• DESCRIPTION OF THE TASK: Set down the lines of the data exactly, starting at the first and stopping after the line containing "Task: Click the log's".

[Collection entries]
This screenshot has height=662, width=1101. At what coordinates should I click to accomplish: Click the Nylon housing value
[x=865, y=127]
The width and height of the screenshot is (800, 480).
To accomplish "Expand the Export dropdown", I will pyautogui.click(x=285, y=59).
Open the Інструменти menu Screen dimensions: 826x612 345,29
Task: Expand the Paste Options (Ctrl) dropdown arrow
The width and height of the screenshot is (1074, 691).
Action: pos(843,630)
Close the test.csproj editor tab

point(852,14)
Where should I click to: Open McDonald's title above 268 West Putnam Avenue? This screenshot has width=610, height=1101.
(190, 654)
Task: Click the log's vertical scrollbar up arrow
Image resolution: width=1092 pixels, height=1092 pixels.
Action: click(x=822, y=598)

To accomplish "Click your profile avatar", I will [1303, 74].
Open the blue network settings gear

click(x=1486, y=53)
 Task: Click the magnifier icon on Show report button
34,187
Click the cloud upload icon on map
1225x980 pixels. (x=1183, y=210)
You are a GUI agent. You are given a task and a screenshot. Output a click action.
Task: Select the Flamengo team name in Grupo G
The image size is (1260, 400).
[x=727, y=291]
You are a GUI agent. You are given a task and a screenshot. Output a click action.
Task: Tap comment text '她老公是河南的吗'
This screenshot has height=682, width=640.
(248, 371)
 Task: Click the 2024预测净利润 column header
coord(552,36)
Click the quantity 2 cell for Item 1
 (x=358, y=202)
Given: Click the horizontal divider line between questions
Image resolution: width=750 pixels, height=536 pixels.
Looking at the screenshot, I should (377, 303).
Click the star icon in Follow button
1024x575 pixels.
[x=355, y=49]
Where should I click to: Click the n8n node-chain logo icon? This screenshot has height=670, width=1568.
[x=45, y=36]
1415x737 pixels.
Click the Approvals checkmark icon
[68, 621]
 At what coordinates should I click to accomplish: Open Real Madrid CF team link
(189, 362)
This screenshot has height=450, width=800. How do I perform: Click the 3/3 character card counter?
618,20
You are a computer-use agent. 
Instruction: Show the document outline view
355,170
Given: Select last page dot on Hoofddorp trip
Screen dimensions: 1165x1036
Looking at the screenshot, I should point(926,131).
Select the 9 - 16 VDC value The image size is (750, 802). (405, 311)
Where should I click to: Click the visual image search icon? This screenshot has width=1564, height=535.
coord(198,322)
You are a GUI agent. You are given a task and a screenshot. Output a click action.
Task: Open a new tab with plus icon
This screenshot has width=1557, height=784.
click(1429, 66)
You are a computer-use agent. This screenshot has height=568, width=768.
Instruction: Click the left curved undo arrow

• FINISHED EXERCISE:
This screenshot has height=662, width=1101. At what coordinates should I click to accomplish: Click the Nylon housing value
[x=865, y=127]
The width and height of the screenshot is (800, 480).
To accomplish "Expand the Export dropdown", I will pyautogui.click(x=285, y=59).
Open the Інструменти menu Screen dimensions: 826x612 345,29
Task: Expand the Paste Options (Ctrl) dropdown arrow
The width and height of the screenshot is (1074, 691).
Action: pos(843,630)
Close the test.csproj editor tab

point(852,14)
Where should I click to: Open McDonald's title above 268 West Putnam Avenue? This screenshot has width=610, height=1101.
(190, 654)
Task: Click the log's vertical scrollbar up arrow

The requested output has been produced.